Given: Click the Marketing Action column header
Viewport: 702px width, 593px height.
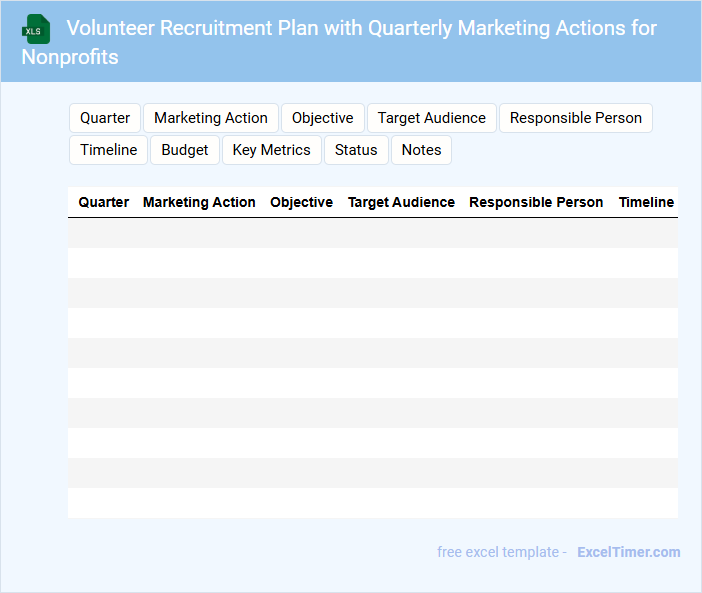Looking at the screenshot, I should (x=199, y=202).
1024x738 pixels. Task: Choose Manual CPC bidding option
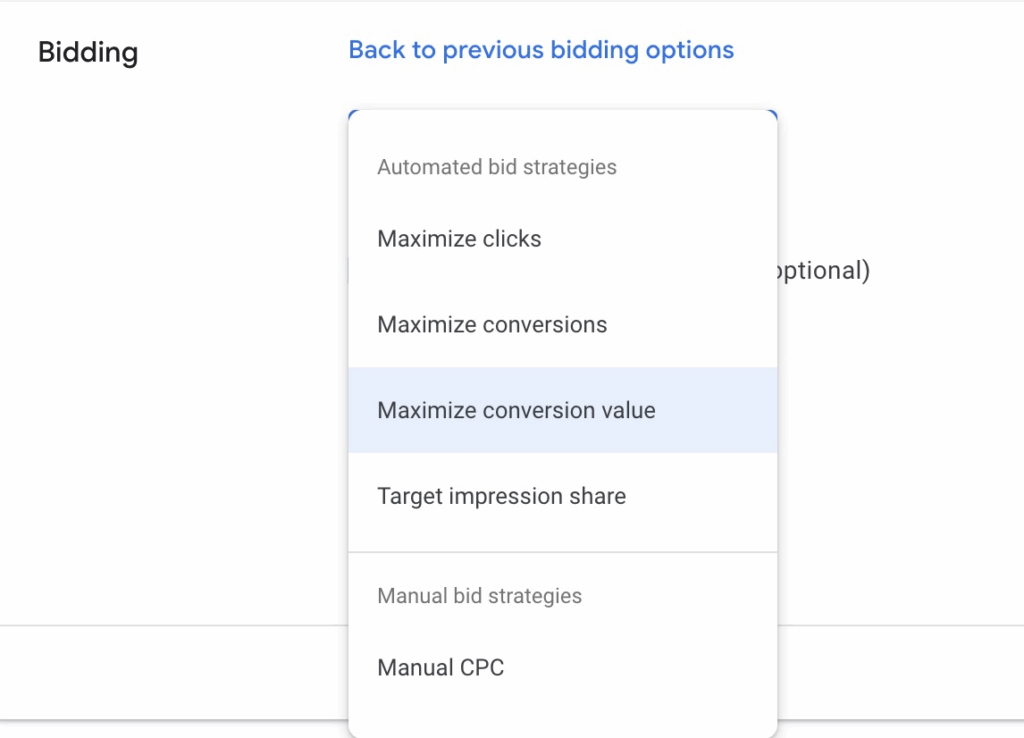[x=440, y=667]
────
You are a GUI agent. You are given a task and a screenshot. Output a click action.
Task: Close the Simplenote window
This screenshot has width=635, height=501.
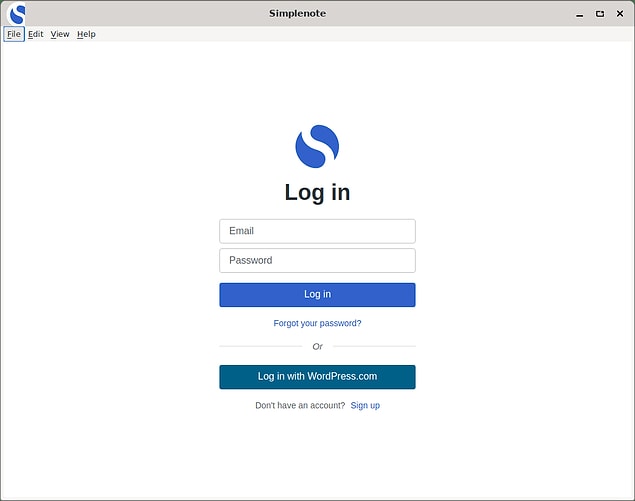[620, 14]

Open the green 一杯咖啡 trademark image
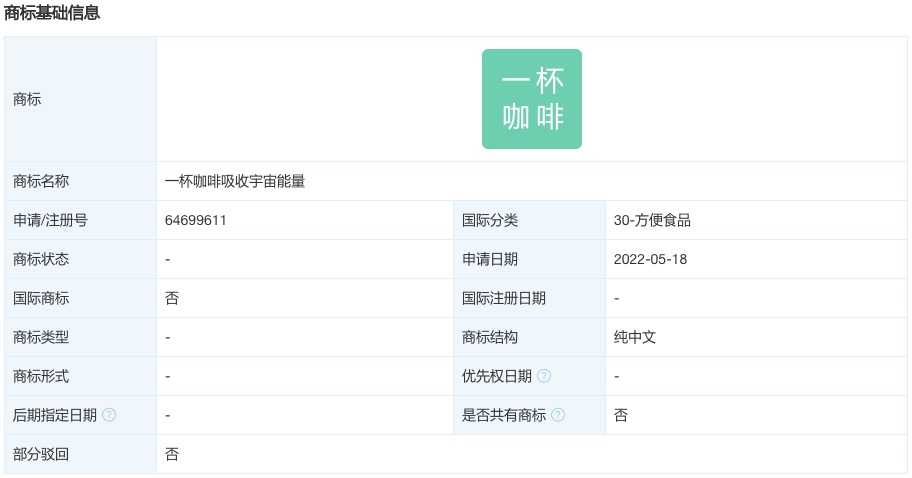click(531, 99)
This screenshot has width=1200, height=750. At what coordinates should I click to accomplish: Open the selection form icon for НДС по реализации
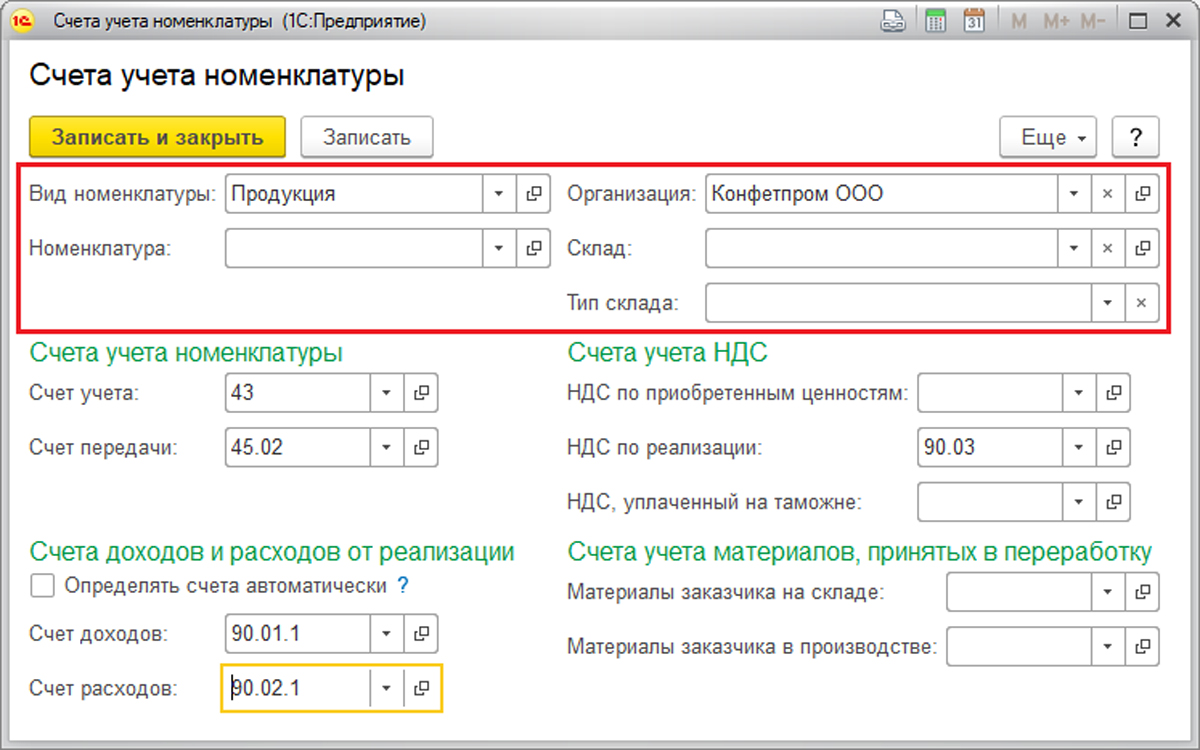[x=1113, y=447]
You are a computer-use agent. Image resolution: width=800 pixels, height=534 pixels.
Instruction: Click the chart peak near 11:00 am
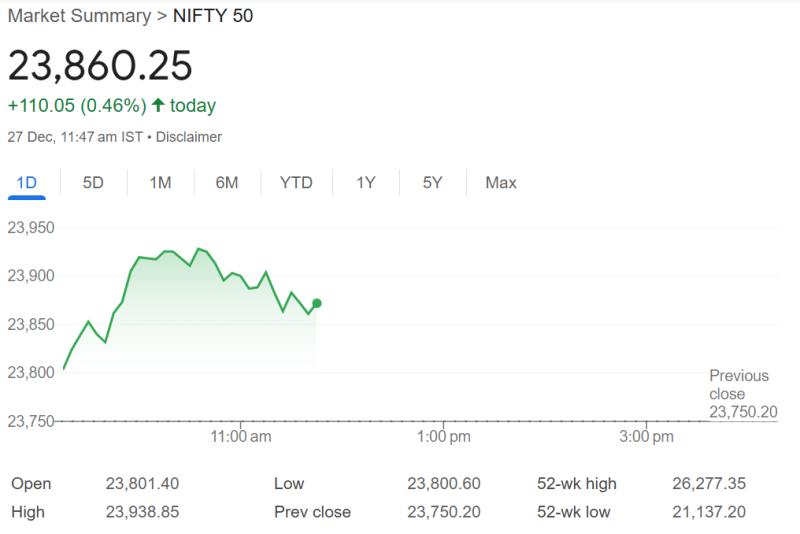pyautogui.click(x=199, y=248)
────
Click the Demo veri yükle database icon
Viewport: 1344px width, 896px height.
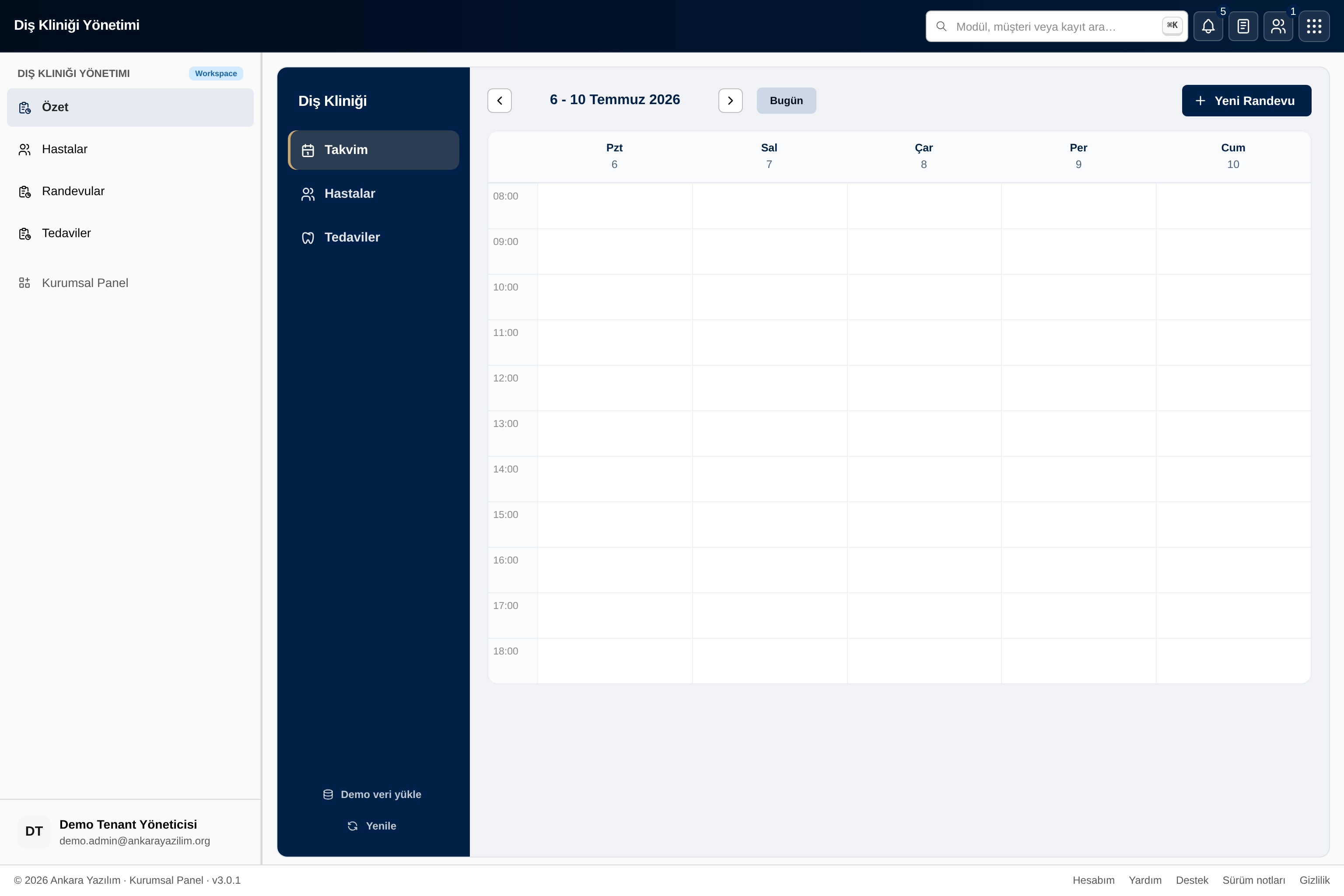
────
[WHAT TO PRODUCE] Return, word for word, the lines of the records from the one containing "Given: Click the" through the one containing "[x=440, y=667]", including both of those lines. Leave the pictures out.

[FINAL RESULT]
Given: Click the Marketing Action column header
Viewport: 702px width, 593px height.
Looking at the screenshot, I should (x=199, y=202).
1024x738 pixels. Task: Choose Manual CPC bidding option
[x=440, y=667]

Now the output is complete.